Requirement: Rewrite the data from the start up to and including the line with "center [1984, 49].", swapping "GUI agent" for "screen assistant" and leaving everything else unchanged. Return only those lines.

-------- Data supplied --------

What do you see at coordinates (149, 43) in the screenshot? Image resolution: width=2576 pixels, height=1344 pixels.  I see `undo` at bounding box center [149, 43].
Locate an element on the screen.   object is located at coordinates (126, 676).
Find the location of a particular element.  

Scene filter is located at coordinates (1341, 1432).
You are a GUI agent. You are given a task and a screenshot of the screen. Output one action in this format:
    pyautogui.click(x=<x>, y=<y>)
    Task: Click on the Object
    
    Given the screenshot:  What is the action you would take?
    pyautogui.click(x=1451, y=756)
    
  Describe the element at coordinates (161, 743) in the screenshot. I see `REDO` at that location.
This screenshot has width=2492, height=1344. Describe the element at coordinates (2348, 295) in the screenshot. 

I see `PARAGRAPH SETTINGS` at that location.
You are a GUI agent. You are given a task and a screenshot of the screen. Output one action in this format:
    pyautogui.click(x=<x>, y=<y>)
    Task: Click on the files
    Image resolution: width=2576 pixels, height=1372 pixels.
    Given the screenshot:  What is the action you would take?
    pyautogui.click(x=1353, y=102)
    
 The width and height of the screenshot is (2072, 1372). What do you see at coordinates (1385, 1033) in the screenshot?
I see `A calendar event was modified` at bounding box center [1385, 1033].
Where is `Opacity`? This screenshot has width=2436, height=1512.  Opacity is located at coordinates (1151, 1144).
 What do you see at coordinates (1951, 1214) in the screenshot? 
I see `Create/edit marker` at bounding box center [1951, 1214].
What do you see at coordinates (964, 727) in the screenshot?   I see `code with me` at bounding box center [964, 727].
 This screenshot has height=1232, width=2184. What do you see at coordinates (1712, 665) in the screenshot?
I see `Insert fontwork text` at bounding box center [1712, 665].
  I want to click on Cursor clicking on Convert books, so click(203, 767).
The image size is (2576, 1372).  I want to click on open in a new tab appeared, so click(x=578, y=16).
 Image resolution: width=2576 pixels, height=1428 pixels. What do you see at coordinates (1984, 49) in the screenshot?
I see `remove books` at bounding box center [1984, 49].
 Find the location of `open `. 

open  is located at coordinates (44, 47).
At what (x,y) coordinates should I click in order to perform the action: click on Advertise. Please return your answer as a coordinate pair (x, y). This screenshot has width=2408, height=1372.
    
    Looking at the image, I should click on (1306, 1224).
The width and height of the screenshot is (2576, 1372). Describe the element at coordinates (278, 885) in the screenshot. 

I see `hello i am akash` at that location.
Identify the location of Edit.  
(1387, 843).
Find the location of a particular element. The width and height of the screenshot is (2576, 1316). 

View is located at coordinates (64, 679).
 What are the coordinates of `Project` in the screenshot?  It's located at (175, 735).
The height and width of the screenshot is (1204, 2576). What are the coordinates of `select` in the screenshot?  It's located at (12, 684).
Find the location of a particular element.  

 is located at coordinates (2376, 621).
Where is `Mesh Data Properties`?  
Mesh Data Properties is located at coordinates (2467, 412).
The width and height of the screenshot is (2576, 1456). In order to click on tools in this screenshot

--------

In response:
What do you see at coordinates (149, 43) in the screenshot? Image resolution: width=2576 pixels, height=1344 pixels.  I see `undo` at bounding box center [149, 43].
Locate an element on the screen.   object is located at coordinates (126, 676).
Find the location of a particular element.  

Scene filter is located at coordinates (1341, 1432).
You are a screen assistant. You are given a task and a screenshot of the screen. Output one action in this format:
    pyautogui.click(x=<x>, y=<y>)
    Task: Click on the Object
    
    Given the screenshot:  What is the action you would take?
    pyautogui.click(x=1451, y=756)
    
  Describe the element at coordinates (161, 743) in the screenshot. I see `REDO` at that location.
This screenshot has width=2492, height=1344. Describe the element at coordinates (2348, 295) in the screenshot. 

I see `PARAGRAPH SETTINGS` at that location.
You are a screen assistant. You are given a task and a screenshot of the screen. Output one action in this format:
    pyautogui.click(x=<x>, y=<y>)
    Task: Click on the files
    Image resolution: width=2576 pixels, height=1372 pixels.
    Given the screenshot:  What is the action you would take?
    pyautogui.click(x=1353, y=102)
    
 The width and height of the screenshot is (2072, 1372). What do you see at coordinates (1385, 1033) in the screenshot?
I see `A calendar event was modified` at bounding box center [1385, 1033].
Where is `Opacity`? This screenshot has width=2436, height=1512.  Opacity is located at coordinates (1151, 1144).
 What do you see at coordinates (1951, 1214) in the screenshot? 
I see `Create/edit marker` at bounding box center [1951, 1214].
What do you see at coordinates (964, 727) in the screenshot?   I see `code with me` at bounding box center [964, 727].
 This screenshot has height=1232, width=2184. What do you see at coordinates (1712, 665) in the screenshot?
I see `Insert fontwork text` at bounding box center [1712, 665].
  I want to click on Cursor clicking on Convert books, so click(203, 767).
The image size is (2576, 1372).  I want to click on open in a new tab appeared, so click(x=578, y=16).
 Image resolution: width=2576 pixels, height=1428 pixels. What do you see at coordinates (1984, 49) in the screenshot?
I see `remove books` at bounding box center [1984, 49].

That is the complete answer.